Consequently, only habeas claims related to petitioner herself may be addressed here.
Petitioner argues that her current civil commitment at the Behavioral Hospital of
Bellaire violates her constitutional rights and entitles her to habeas relief under section 2241.
Although she asserts inconsistently that there are no state court orders for her commitment,
she bases that claim on her argument that the orders are fabricated and void. Thus, it is clear
that petitioner’s current civil commitment is based on an underlying state court order.
Habeas petitioners seeking relief from state court orders are governed by section 2254,
not section 2241. The Supreme Court has recognized that federal habeas corpus review may
be available to challenge a state court order of civil commitment. See Duncan v. Walker, 533
U.S. 167, 176 (2001); see also Francois v. Henderson, 850 F.2d 231 (5th Cir. 1988).
Consequently, the Court construes this petition as one brought pursuant to section 2254.
A person in custody pursuant to the judgment of a state court generally must exhaust
available state habeas remedies prior to filing an application in federal court. 28 U.S.C. §
2254. Section 2254 provides in pertinent part as follows:
(b)(1) An application for a writ of habeas corpus on behalf of a person in
custody pursuant to the judgment of a State court shall not be granted unless
it appears that ––
the applicant has exhausted the remedies available in the courts of the
there is an absence of available State corrective process; or
circumstances exist that render such process ineffective to
protect the rights of the applicant.
The exhaustion requirement demands that an applicant fairly apprise the highest court
of her state of the federal rights which were allegedly violated and to do so in a procedurally
correct manner.
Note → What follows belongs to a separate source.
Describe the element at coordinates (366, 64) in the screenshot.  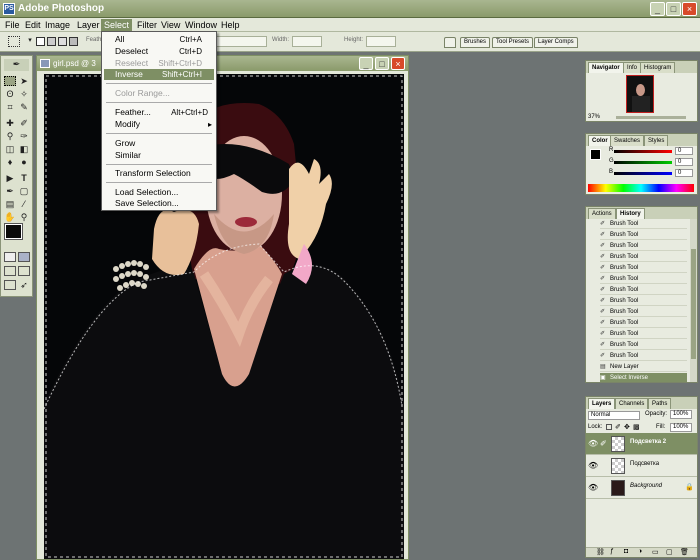
I see `doc-minimize-button: _` at that location.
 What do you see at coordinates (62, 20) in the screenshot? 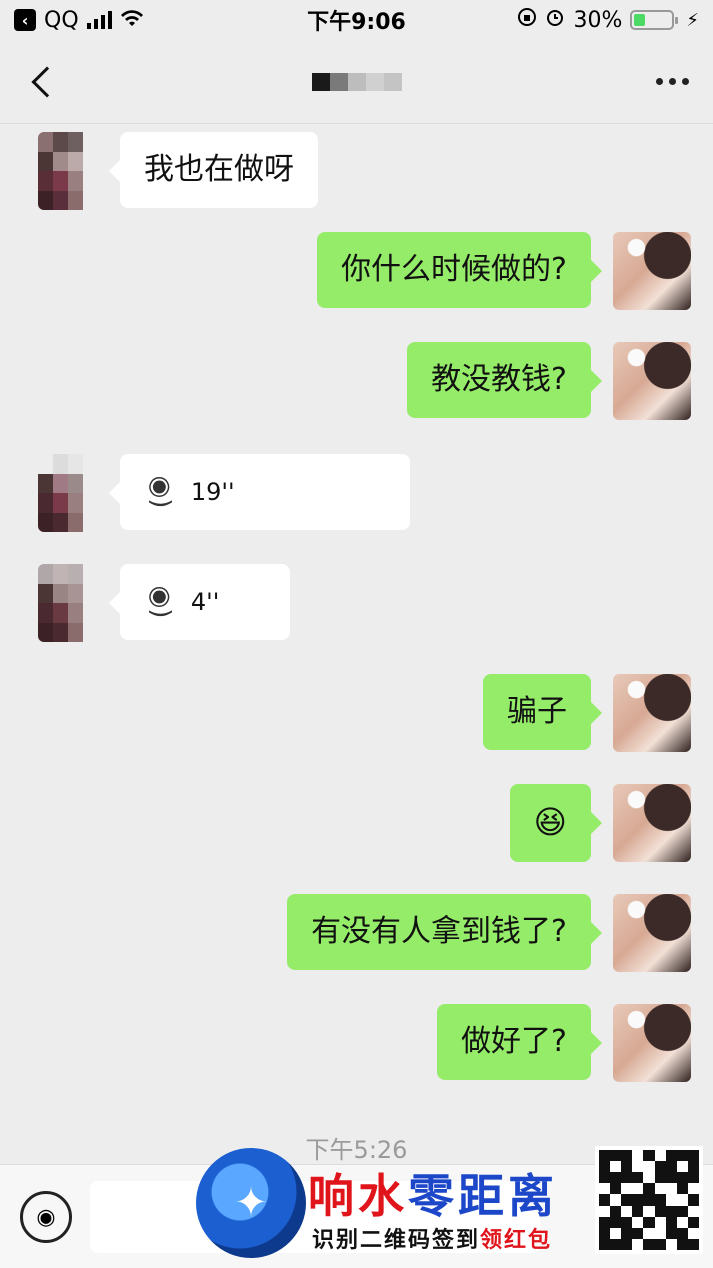
I see `back-app-label: QQ` at bounding box center [62, 20].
Beazley v. Johnson, 242 F.3d 248, 263 (5th Cir. 2001). In order to exhaust
properly, a petitioner must “fairly present” all of her claims to the highest state court. Morris
v. Dretke, 379 F.3d 199, 204 (5th Cir. 2004). Petitioner does not allege or show that she has
exhausted her available state court remedies through the highest state court of Texas. Nor
does she allege and show the existence of circumstances that render exhaustion through the
state courts ineffective to protect her rights. Petitioner shows no reason why she cannot
pursue an appeal of her civil commitment order through existing state court processes.
The habeas petition must be dismissed for failure to exhaust.
This lawsuit is DISMISSED WITHOUT PREJUDICE for failure to exhaust. Any and
all pending motions are DENIED AS MOOT. To any extent necessary, a certificate of
appealability is DENIED.
Signed at Houston, Texas on May 18, 2017.